** Task inputs follows **

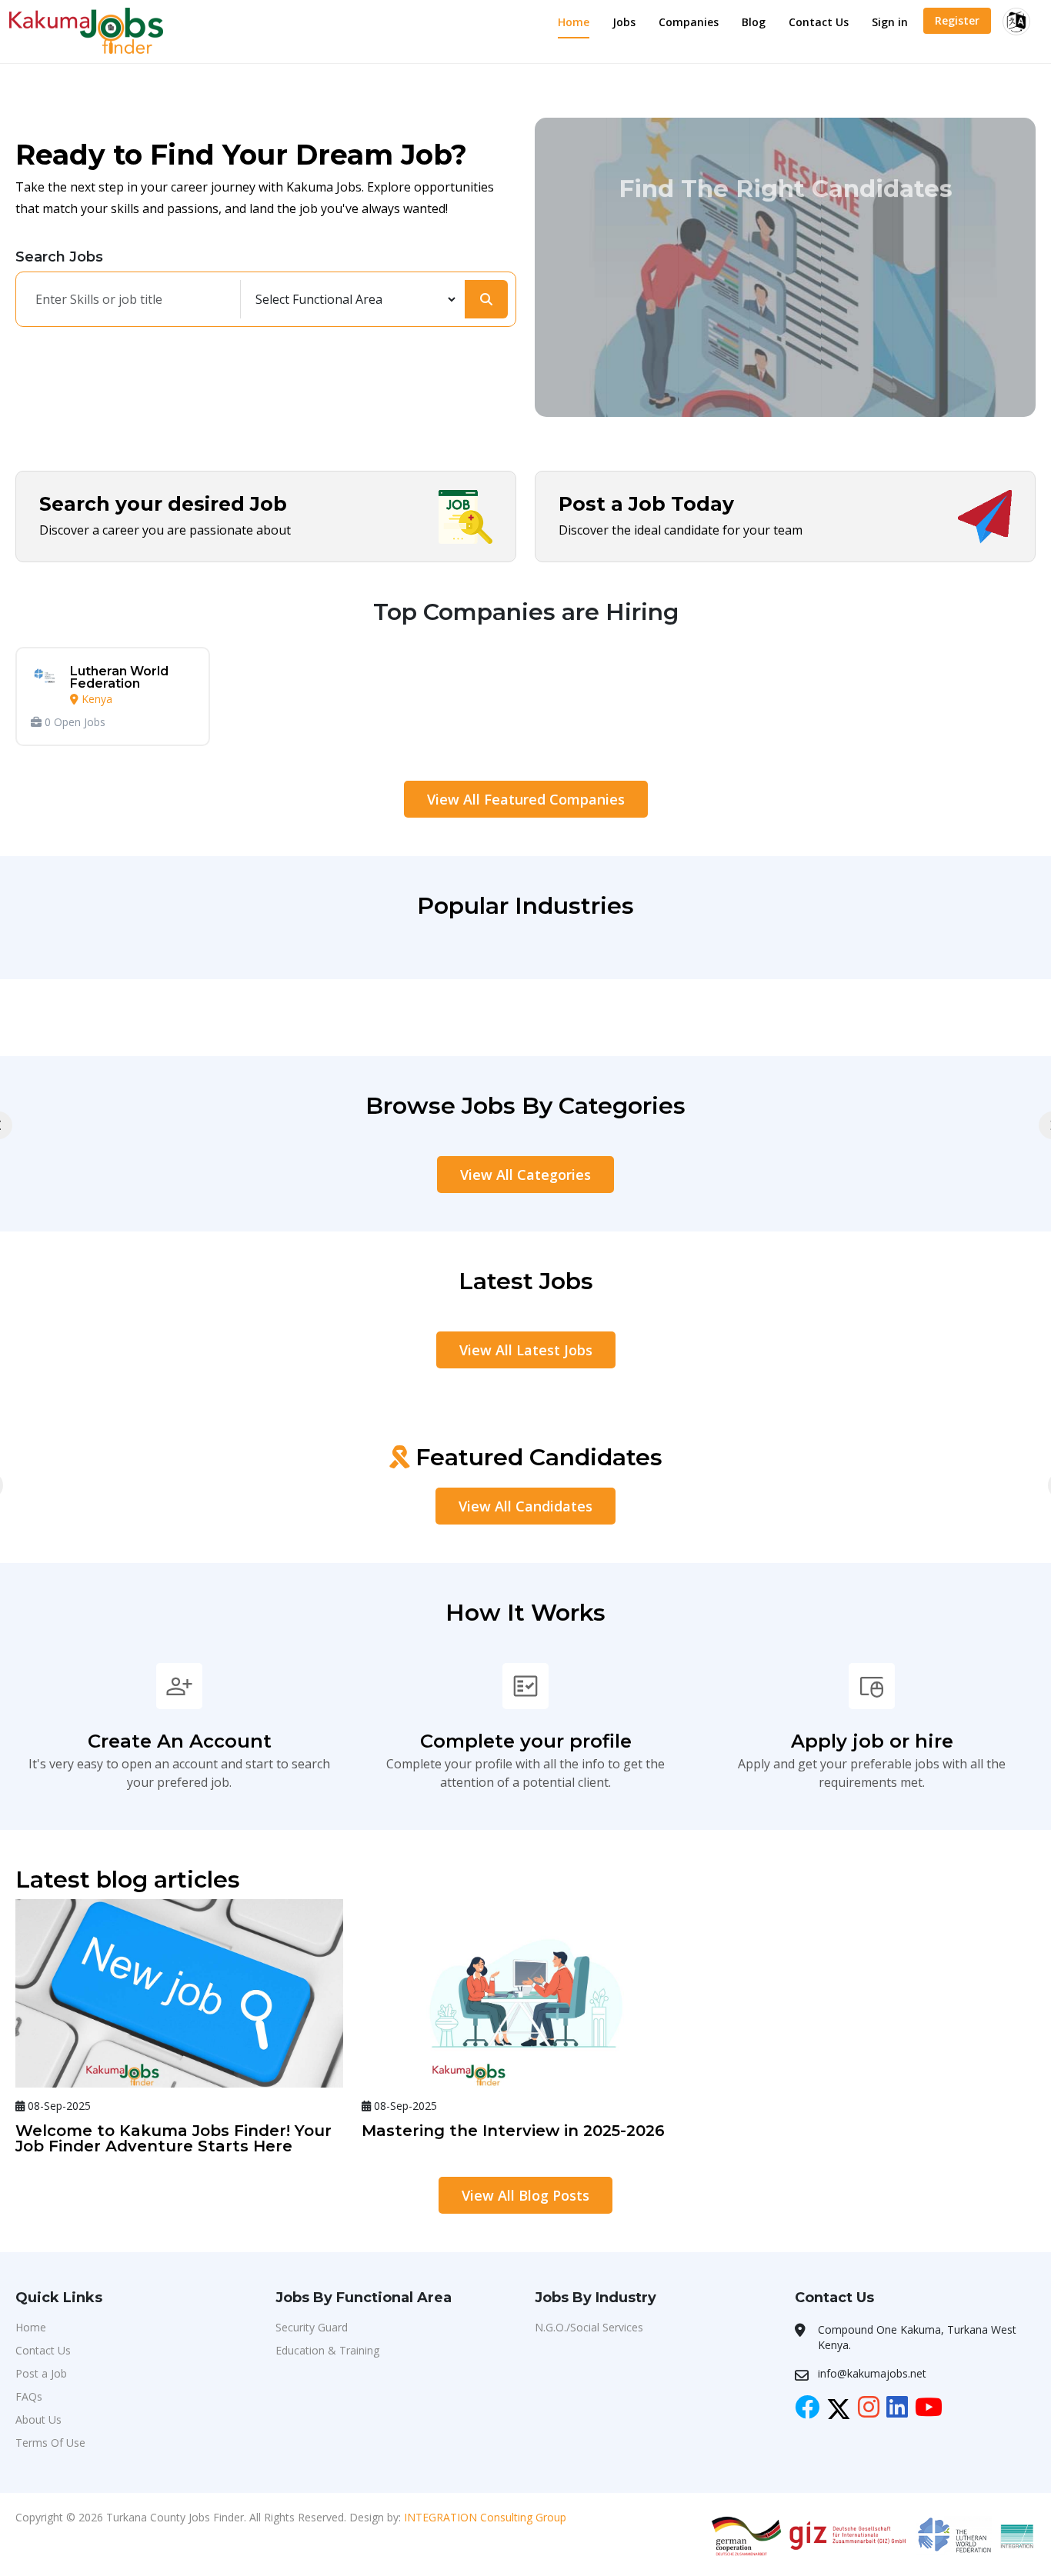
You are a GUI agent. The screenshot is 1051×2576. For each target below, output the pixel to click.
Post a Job (41, 2373)
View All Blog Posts (525, 2195)
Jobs (624, 22)
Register (957, 20)
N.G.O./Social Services (589, 2327)
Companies (689, 22)
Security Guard (311, 2327)
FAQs (28, 2396)
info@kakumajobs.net (872, 2373)
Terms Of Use (50, 2442)
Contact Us (819, 22)
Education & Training (327, 2350)
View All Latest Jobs (525, 1350)
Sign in (890, 22)
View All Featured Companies (526, 799)
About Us (38, 2419)
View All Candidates (525, 1506)
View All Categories (525, 1174)
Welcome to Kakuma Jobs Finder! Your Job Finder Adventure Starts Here (173, 2138)
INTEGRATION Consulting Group (485, 2517)
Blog (754, 22)
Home (573, 22)
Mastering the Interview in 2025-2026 (513, 2130)
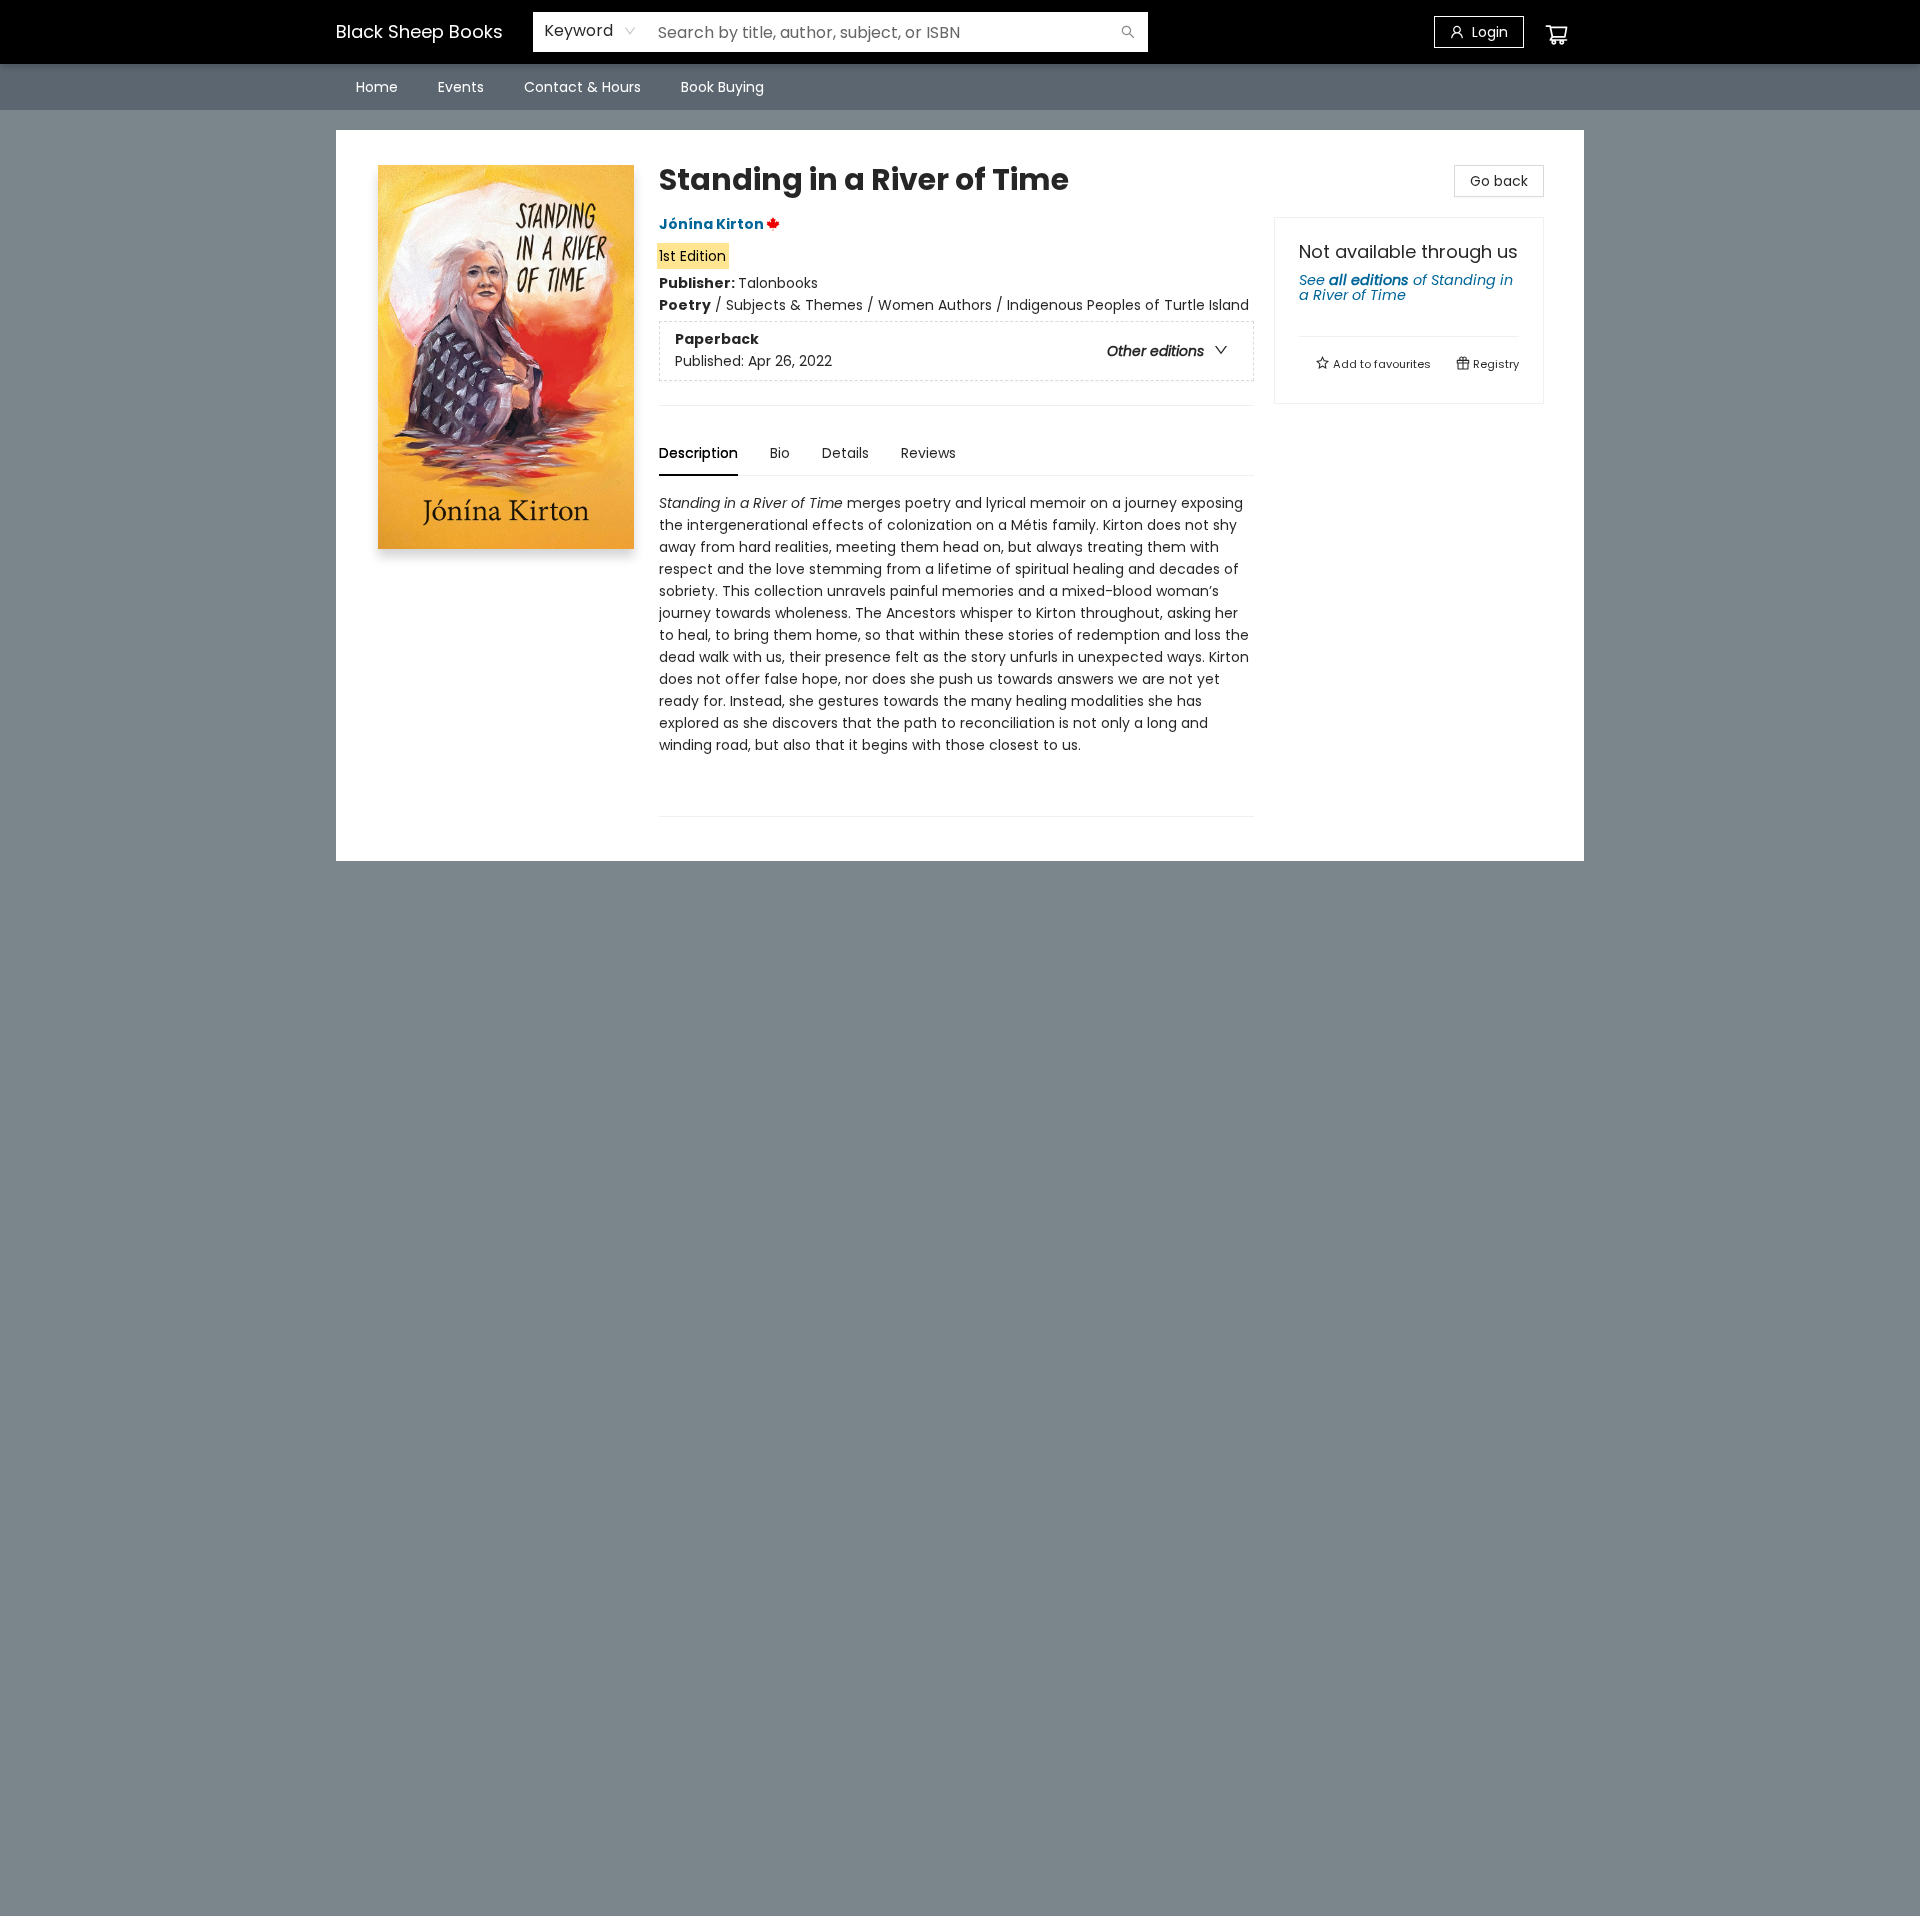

** End of Task inputs **

> [Task]:
Write out each record exactly as shown, but not its pictures.

> [The answer]:
You are a GUI agent. The screenshot is 1051×2576. For each target below, output the pixel to click.
Post a Job (41, 2373)
View All Blog Posts (525, 2195)
Jobs (624, 22)
Register (957, 20)
N.G.O./Social Services (589, 2327)
Companies (689, 22)
Security Guard (311, 2327)
FAQs (28, 2396)
info@kakumajobs.net (872, 2373)
Terms Of Use (50, 2442)
Contact Us (819, 22)
Education & Training (327, 2350)
View All Latest Jobs (525, 1350)
Sign in (890, 22)
View All Featured Companies (526, 799)
About Us (38, 2419)
View All Candidates (525, 1506)
View All Categories (525, 1174)
Welcome to Kakuma Jobs Finder! Your Job Finder Adventure Starts Here (173, 2138)
INTEGRATION Consulting Group (485, 2517)
Blog (754, 22)
Home (573, 22)
Mastering the Interview in 2025-2026 (513, 2130)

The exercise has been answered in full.